Ci appoggiò le sue borse e infilò l’i‐pod a farle compagnia. Girovagava per i lunghi corridoi cantando a voce alta, le canzoni solite dei Verdena, degli After, dei Massive Attack, Vinicio, De Andrè, Battiato, Guccini… e molti altri ancora. Fatto il check‐in si fermò ad un piccolo bar.
Viola è lì e si sente in un film… il suo film, quello che ha sempre sognato… un amore da pazzie, e ora è lì a farla per davvero. Dopo aver mangiato una brioche, bevuto un succo, e fumato una sigaretta, decise di chiamarlo per sentire la sua voce. “Amore! Oddio non vedo l’ora di vederti…”.

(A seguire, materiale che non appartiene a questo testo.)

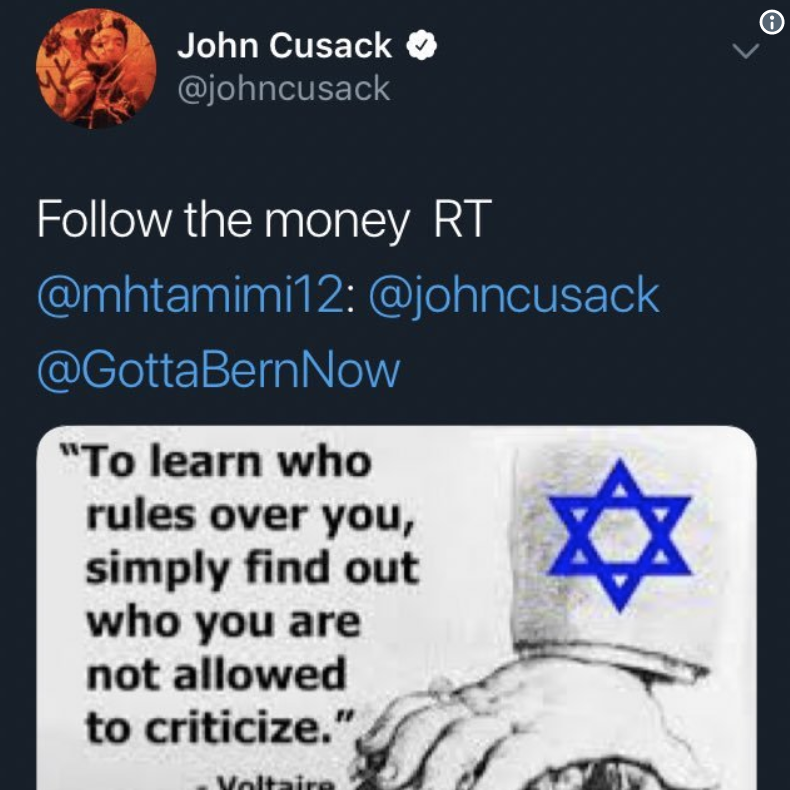Click the "RT" text in the tweet

pos(463,221)
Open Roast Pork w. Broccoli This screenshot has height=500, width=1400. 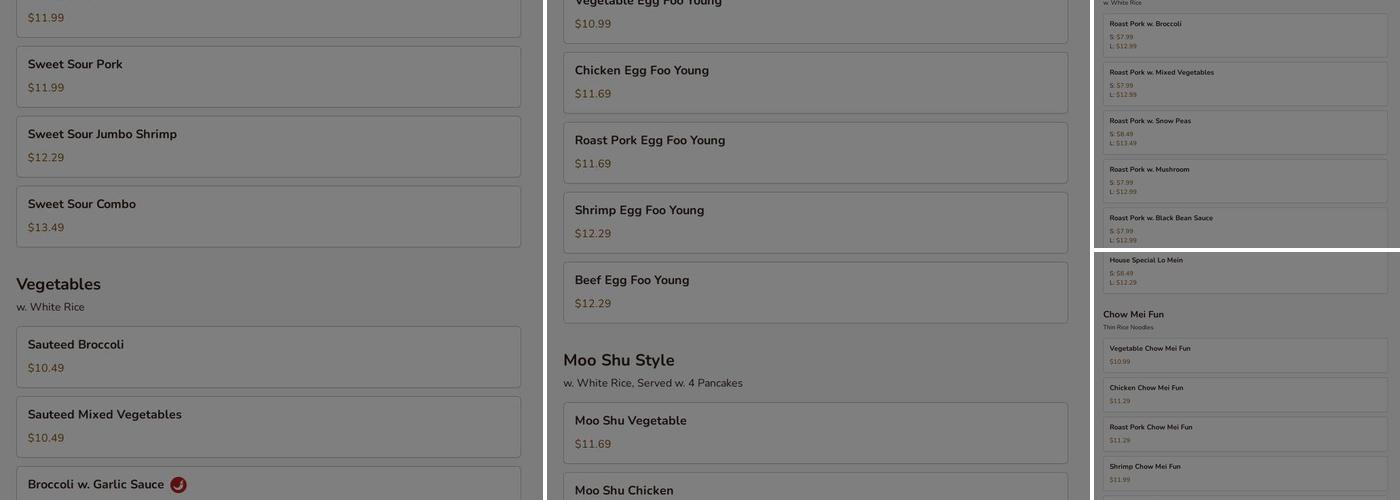1245,35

Vì adesso era felice perché aveva riconosciuto un tono raggiante, aveva voglia di abbracciarlo, di dargli un abbraccio cosmico, un abbraccio che avrebbe dovuto riempire il vuoto di questi mesi. Questo vuoto era stato pieno di magia, di equivoci per colpa di quel maledetto Messenger, di fraintendimenti e di risate. Le sembrava tutto ad un tratto la pellicola di un film vista al contrario che torna indietro velocemente ma su cui le immagini sono ben definite!
Quanta voglia aveva di vederlo, quasi smaniava, e al contempo sapeva che le ore da quel momento all’abbraccio sarebbero sembrate ancora più interminabili.
Mentre la gente la osservava da vari angoli, Viola si sfregava le mani, e fotografava in qua e là i personaggi dell’aeroporto.
Ad un tratto il suo gate si aprì e tutti i passeggeri si accodarono per incamminarsi verso l’aereo. Si alzò anche lei e proseguì nella stessa direzione.